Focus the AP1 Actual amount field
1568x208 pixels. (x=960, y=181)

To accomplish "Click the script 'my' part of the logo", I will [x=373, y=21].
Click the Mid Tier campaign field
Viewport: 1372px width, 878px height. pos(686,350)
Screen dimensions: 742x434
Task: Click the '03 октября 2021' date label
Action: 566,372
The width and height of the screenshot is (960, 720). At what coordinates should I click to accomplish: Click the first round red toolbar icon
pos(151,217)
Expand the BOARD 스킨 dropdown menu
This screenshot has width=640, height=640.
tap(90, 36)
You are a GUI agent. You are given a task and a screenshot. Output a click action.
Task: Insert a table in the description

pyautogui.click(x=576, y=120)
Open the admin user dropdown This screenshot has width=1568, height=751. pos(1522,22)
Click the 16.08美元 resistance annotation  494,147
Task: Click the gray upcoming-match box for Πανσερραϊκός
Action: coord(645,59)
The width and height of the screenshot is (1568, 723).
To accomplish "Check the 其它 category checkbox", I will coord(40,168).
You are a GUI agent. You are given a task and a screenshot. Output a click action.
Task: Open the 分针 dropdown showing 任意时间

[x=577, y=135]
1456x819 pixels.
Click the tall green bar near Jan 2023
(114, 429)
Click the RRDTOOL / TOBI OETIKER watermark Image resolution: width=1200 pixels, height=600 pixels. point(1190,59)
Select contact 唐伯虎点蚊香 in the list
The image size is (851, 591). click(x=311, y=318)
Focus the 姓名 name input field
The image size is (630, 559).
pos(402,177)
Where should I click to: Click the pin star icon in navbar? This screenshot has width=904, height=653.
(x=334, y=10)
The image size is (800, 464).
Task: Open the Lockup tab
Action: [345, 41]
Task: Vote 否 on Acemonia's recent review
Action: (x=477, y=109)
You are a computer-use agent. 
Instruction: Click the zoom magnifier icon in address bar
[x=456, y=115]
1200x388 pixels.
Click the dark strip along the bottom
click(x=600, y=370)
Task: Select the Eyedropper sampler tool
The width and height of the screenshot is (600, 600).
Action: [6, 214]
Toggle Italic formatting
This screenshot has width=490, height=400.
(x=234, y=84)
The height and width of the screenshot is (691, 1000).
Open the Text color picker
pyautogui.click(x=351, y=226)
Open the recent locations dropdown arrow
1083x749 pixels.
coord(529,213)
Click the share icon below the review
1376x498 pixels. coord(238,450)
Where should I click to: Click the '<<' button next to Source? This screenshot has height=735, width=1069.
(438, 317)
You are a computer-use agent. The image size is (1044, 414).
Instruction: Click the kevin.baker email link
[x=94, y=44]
• • • • • • •
• **DIRECTIONS FOR THIS TASK**: Transcribe all of the lines in the records precisely.

• **RESULT OF THIS TASK**:
Focus the AP1 Actual amount field
1568x208 pixels. (x=960, y=181)

To accomplish "Click the script 'my' part of the logo", I will [x=373, y=21].
Click the Mid Tier campaign field
Viewport: 1372px width, 878px height. pos(686,350)
Screen dimensions: 742x434
Task: Click the '03 октября 2021' date label
Action: 566,372
The width and height of the screenshot is (960, 720). At what coordinates should I click to accomplish: Click the first round red toolbar icon
pos(151,217)
Expand the BOARD 스킨 dropdown menu
This screenshot has width=640, height=640.
tap(90, 36)
You are a GUI agent. You are given a task and a screenshot. Output a click action.
Task: Insert a table in the description

pyautogui.click(x=576, y=120)
Open the admin user dropdown This screenshot has width=1568, height=751. pos(1522,22)
Click the 16.08美元 resistance annotation  494,147
Task: Click the gray upcoming-match box for Πανσερραϊκός
Action: coord(645,59)
The width and height of the screenshot is (1568, 723).
To accomplish "Check the 其它 category checkbox", I will coord(40,168).
You are a GUI agent. You are given a task and a screenshot. Output a click action.
Task: Open the 分针 dropdown showing 任意时间

[x=577, y=135]
1456x819 pixels.
Click the tall green bar near Jan 2023
(114, 429)
Click the RRDTOOL / TOBI OETIKER watermark Image resolution: width=1200 pixels, height=600 pixels. point(1190,59)
Select contact 唐伯虎点蚊香 in the list
The image size is (851, 591). click(x=311, y=318)
Focus the 姓名 name input field
The image size is (630, 559).
pos(402,177)
Where should I click to: Click the pin star icon in navbar? This screenshot has width=904, height=653.
(x=334, y=10)
The image size is (800, 464).
Task: Open the Lockup tab
Action: [345, 41]
Task: Vote 否 on Acemonia's recent review
Action: (x=477, y=109)
You are a computer-use agent. 
Instruction: Click the zoom magnifier icon in address bar
[x=456, y=115]
1200x388 pixels.
Click the dark strip along the bottom
click(x=600, y=370)
Task: Select the Eyedropper sampler tool
The width and height of the screenshot is (600, 600).
Action: [6, 214]
Toggle Italic formatting
This screenshot has width=490, height=400.
(x=234, y=84)
The height and width of the screenshot is (691, 1000).
Open the Text color picker
pyautogui.click(x=351, y=226)
Open the recent locations dropdown arrow
1083x749 pixels.
coord(529,213)
Click the share icon below the review
1376x498 pixels. coord(238,450)
Where should I click to: Click the '<<' button next to Source? This screenshot has height=735, width=1069.
(438, 317)
You are a computer-use agent. The image size is (1044, 414).
Instruction: Click the kevin.baker email link
[x=94, y=44]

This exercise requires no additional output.